В Петербурге глупо разъяснять, что стремление учить, поучать, лечить – есть первейший признак советскости или, по крайней мере, неевропейскости. В Лондоне, где я жил последнее время, кашляющего соседа будут либо терпеть, либо от него отсядут, либо предложат какой-нибудь Strepsils.
В Петербурге бедность, неуспех чаще, чем где бы то ни было, проявляются в агрессивной защите своей территории. Нувориш на «Хованщине» – объект анекдота. Здесь чаще, чем где-либо, защищают право быть неуспешным. Сирым. Убогим. Начитанным. В очках, вышедших из моды лет двадцать назад. С придыханием говорящим «культура». Собирающим непременную дань ощущения неполноценности со всех, кто на иномарке, но Пушкина не читает. Пушкина не отдадим-с. Наш-с. И руки, если сунут, отобъем-с.
У этой позиции фундамент держится на стольких сваях, что урагану времени не свалить. Интеллигентность и бедность, осанна культуре и бедность, почтение к традициям и бедность – это все явления одного порядка, ибо основаны на простенькой схеме: требовании платить за потребление, а не за производство. Причем на единственном основании, что это потребление не колбасы или водки, а – музыки, истории, литературы или (и что даже важнее) жизненного страдания.
Петербург постсоветского времени, хоть и не без изменений юбилейного обустройства, остался во многом городом шантажирующей нищеты. Нищеты, настаивающей на праве превосходства бедняка – над богачом-мироедом, непризнанного гения – над тиражируемым автором, графомана – над успешным профессионалом, скромного знатока культуры – над богатеньким дилетантом.
Эта отличается от ситуации в других городах.
Московский бедняк, ненавидя толстосума, проецирует на него претензии к самому себе: что недостаточно умен, образован, трудолюбив, жесток, хитер (по сравнению с толстосумом). Завидев малейшую социальную щель, он мгновенно укрепляется в ней плюющем, тянется вверх, глядишь – вот уже и покупает «девятку», а затем меняет ее на «ДЭУ», «Гольф», «Лексус», не испытывая ни малейшего сострадания к тем, кто остался ниже.

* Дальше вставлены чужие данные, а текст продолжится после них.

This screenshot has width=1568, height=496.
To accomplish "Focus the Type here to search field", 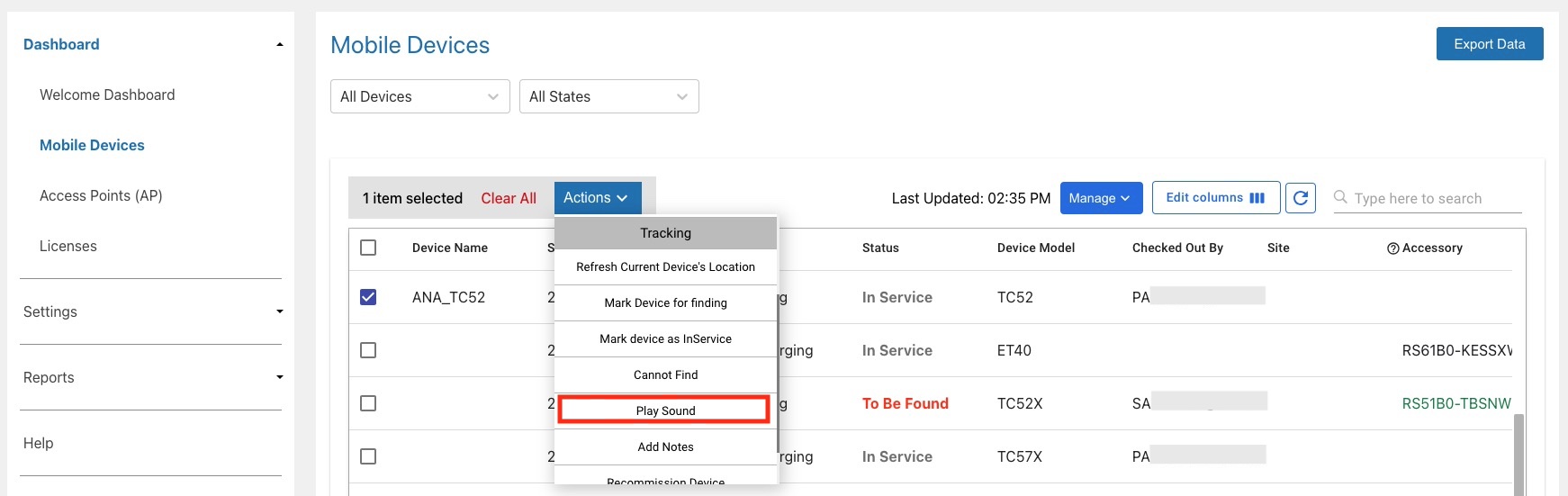I will [x=1431, y=198].
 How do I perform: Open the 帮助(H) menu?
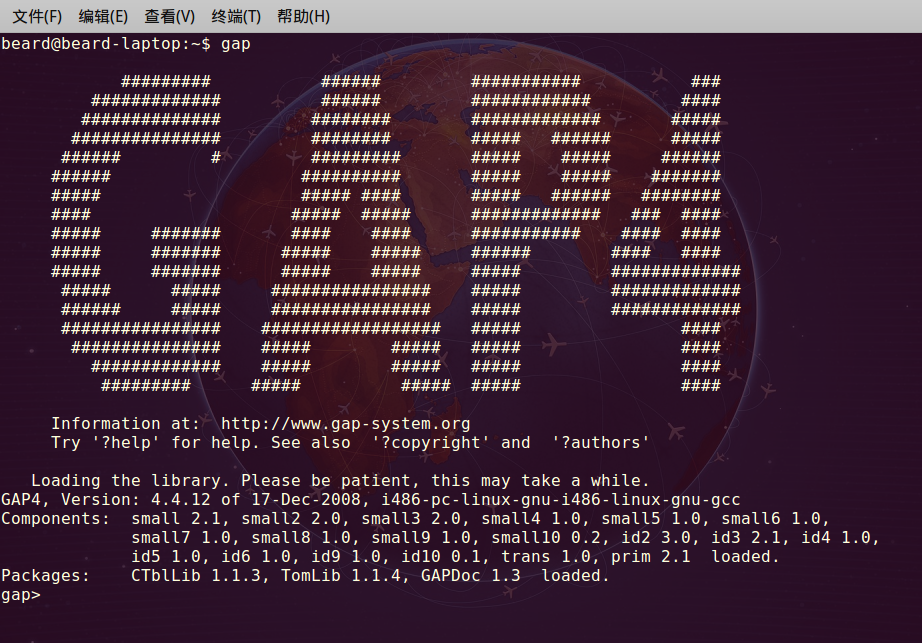[x=303, y=16]
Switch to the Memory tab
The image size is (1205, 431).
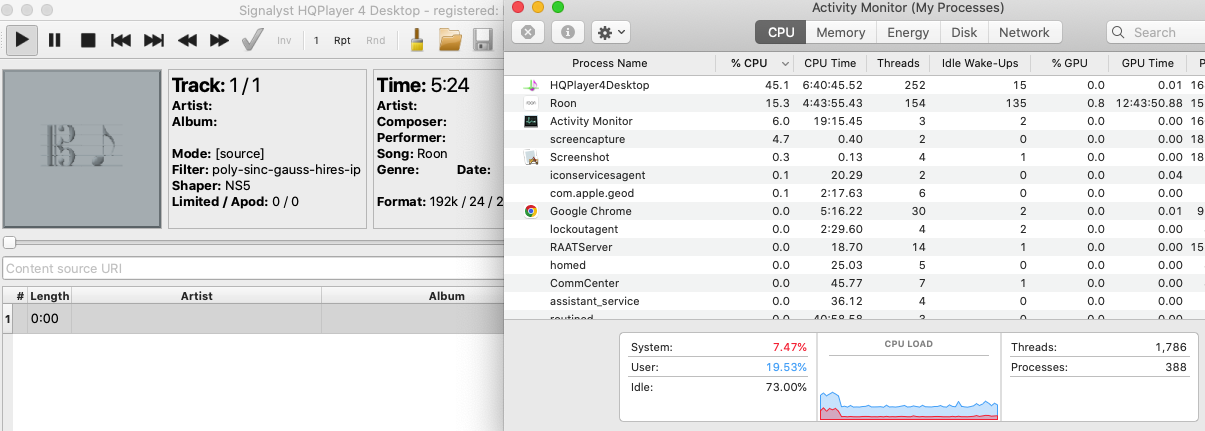click(840, 32)
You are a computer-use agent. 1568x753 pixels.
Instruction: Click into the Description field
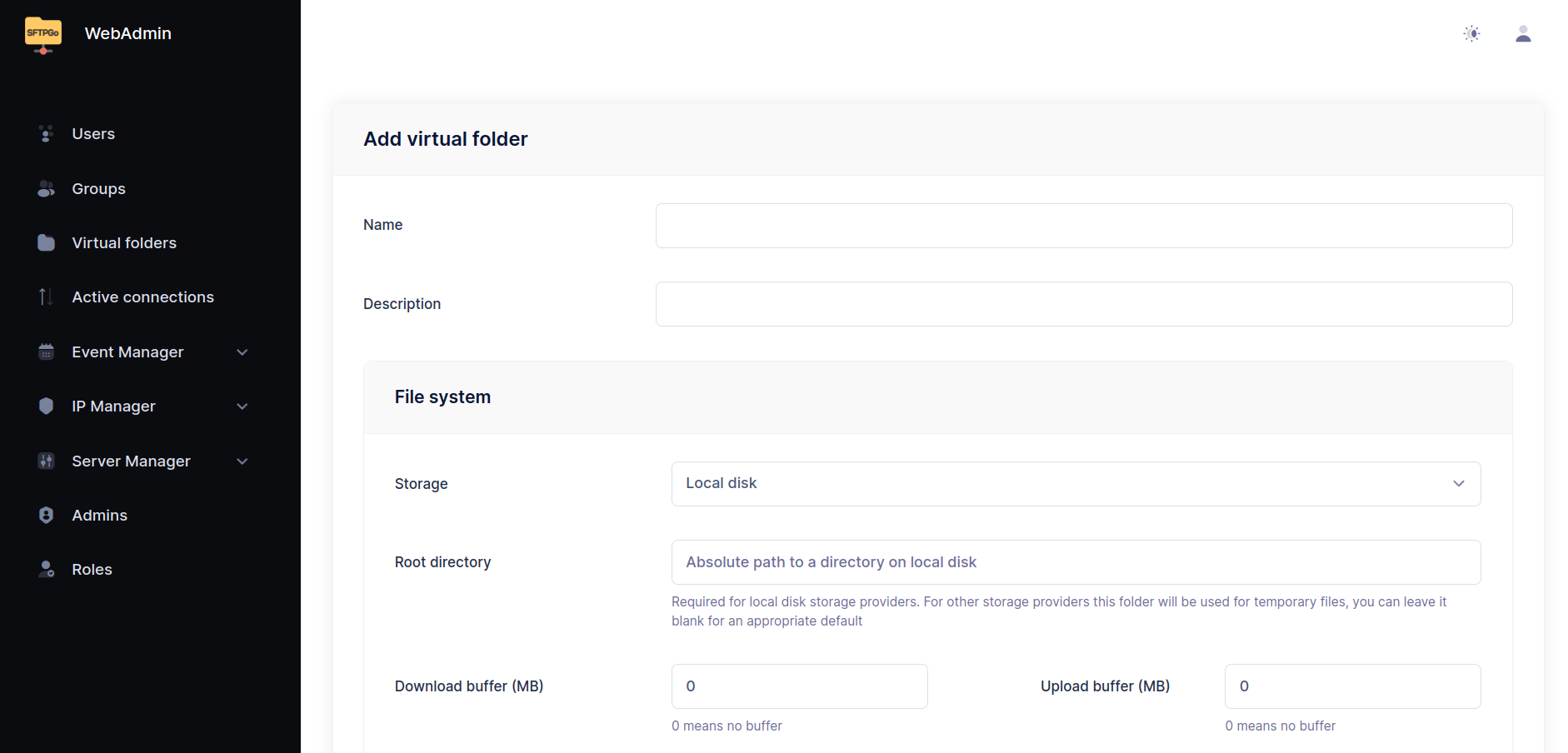1083,304
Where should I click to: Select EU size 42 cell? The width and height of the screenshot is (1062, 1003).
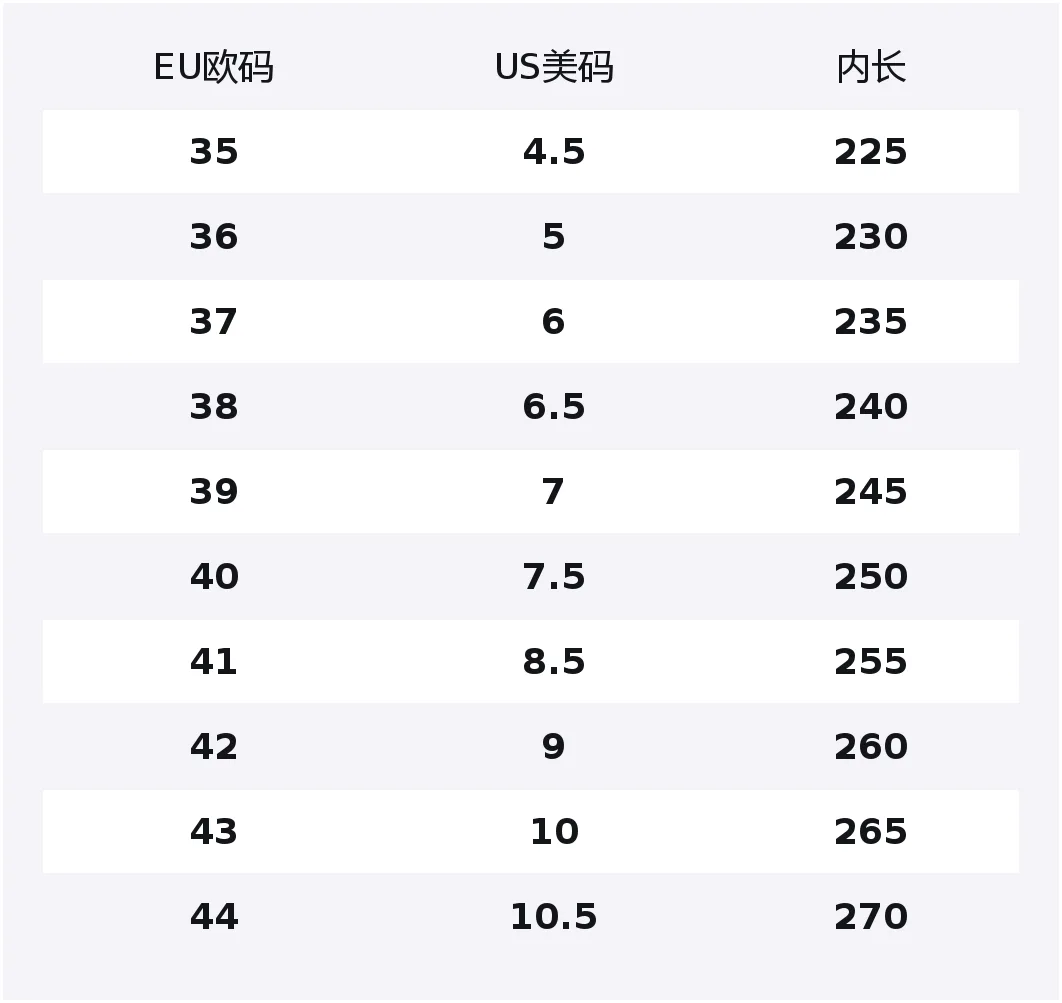214,747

От московской бедности до нуворишей – один шаг, и оттого в Москве даже среди бедняков прибедняться не принято. Скорее наоборот.

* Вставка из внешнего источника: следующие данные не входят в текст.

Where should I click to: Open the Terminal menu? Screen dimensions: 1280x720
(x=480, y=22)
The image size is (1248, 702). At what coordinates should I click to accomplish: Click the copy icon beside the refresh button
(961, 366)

Провинциальный бедняк, ненавидя богача, на самом деле ненавидит условия, которые не позволяет ему жить «не хуже других»: стороннюю силу. Он обречен прибедняться, но его манят, зовут обои с золотой финтифлюшкой, ковер под ногами, хрустальная люстра и телевизор с большим экраном: дайте только деньгам прийти в регион.

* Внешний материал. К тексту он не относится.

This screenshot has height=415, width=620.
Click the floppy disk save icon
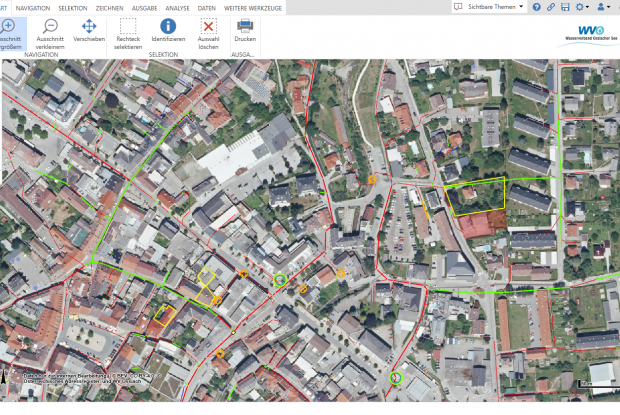pos(565,7)
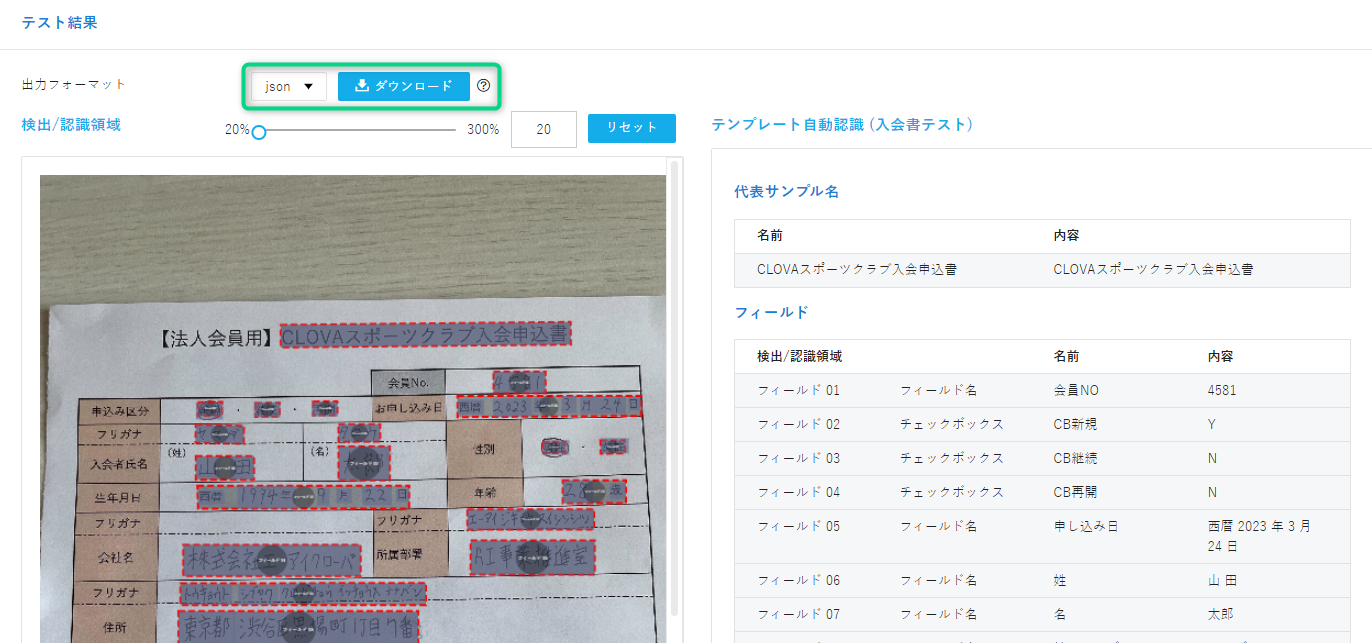Click the image panel vertical scrollbar

[675, 390]
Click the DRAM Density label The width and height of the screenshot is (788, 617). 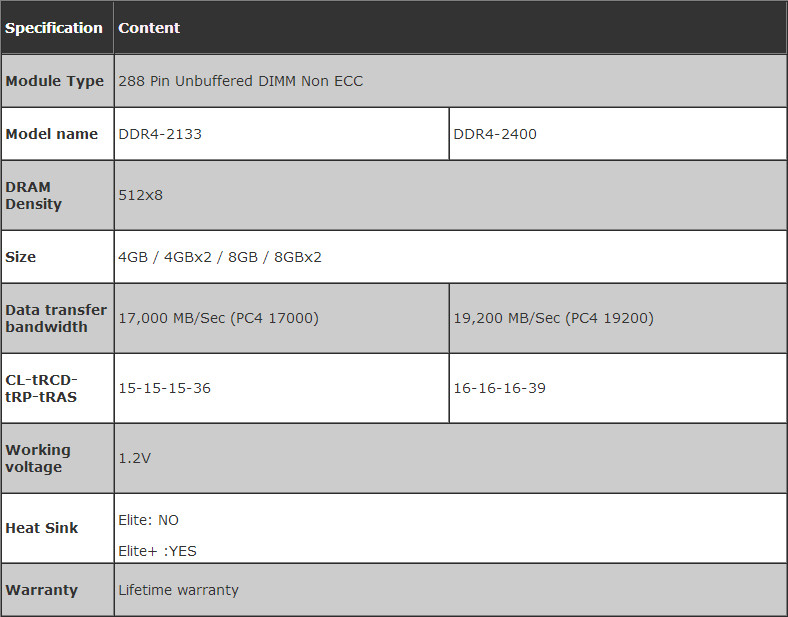(34, 195)
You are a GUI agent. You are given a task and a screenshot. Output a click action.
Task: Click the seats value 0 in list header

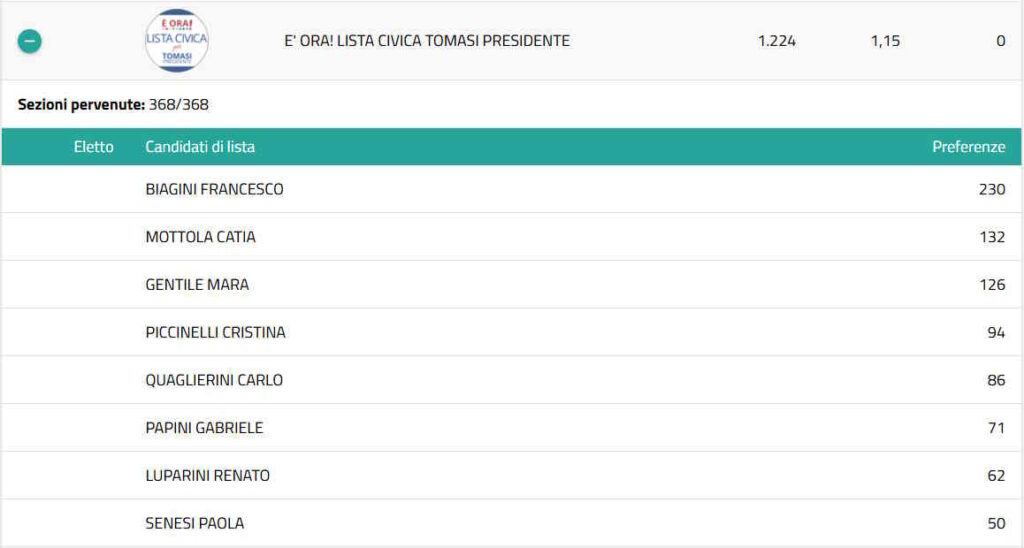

Петербургский бедняк совсем иной. Он бедняк с идеологическим обоснованием: Макар Девушкин, Акакий Акакиевич. Богатство, деньги, успех для него – не проекция неблагоприятных условий или собственной слабости. Он хотел бы уничтожить богача не от злобы или из зависти, а оттого, что этот мир успешных, довольных и, как правило, энергичных людей сужает площадь его тихой заводи. Отдать им ее? Господи, ну это ж как Курилы – Японии. Не то чтобы позарез нужны. Просто отдать их – значит предать идею.
Петербургские риелторы рассказывают потрясающие истории про старушек-вымогательниц, получавших за оставшиеся последними в цепочке расселений коммунальные комнаты по 70 тысяч долларов – то есть про старушек, так сказать, московского типа. Но на практике они куда чаще сталкиваются с коммунальным народцем, который отказывается расселяться за любые деньги. А что? Здесь же соседка Тася. Три привычных плиты в кухне на пять семей. Лампочка на 25 ватт в сортире. Я могу Тасе плюнуть в борщ. И пошли вы все, а будете воду мутить – я Путину напишу, мы ж ветераны труда.
Что пенсионеры! В Петербурге среди моих вполне юных, то есть до 50 лет, знакомых, есть спивающийся художник, отказывающийся сделать для клиента копию старой картины, и есть так и не добившийся популярности журналист, твердящий формулу профнепригодности: «не заказ не пишу». Они талантливые люди. Сделав простой шаг к потребностям других – и никому не сделав дурного – они могли бы улучшить свое материальное положение и обрести ту энергию, которую несут с собой деньги. Однако они не хотят: они боятся большей игры, большего мира, больших возможностей. Я полагаю, что боятся большей ответственности. Боятся держать на плече часть мира, которую ты получаешь всегда, вместе с деньгами вступая в игру, а с большими деньгами – в большую игру.
Ужасно не то, что эти люди отстаивают свое право на подобную жизнь, а точнее, на подобную смерть. Каждый, кто смотрел ужастик про кладбища, знает, что право на смерть – свято. Ужасно то, что они виртуозно освоили механизм вымогательства. Не назовешь же ведь старой гадиной старушку-блокадницу, даже тогда, когда она гадина и есть. Еще ужаснее то, что они мнут, подминают под себя и закон, и прецедент, который могли бы использовать те, кто намерен жить. Никто не смеет тронуть засравшие сотни километров земли садоводства, с их архитектурным полиомиелитом, хотя это напрямую оскорбляет Творение и зарождает сомнения в существовании Творца. Но как приятно – атуууу! Геть, сволочь, геть! – добиваться сноса постройки миллионной дачи, построенной без разрешения. Никто не может бросить укоризненный взор на газетку, убого прикрывающую окно вместо штор или жалюзи. Но как же приятно не дать разрешение построить над потолком мансарду! Не дать сменить разводку отопления, перекрыть крышу, тронуть нашу могилку!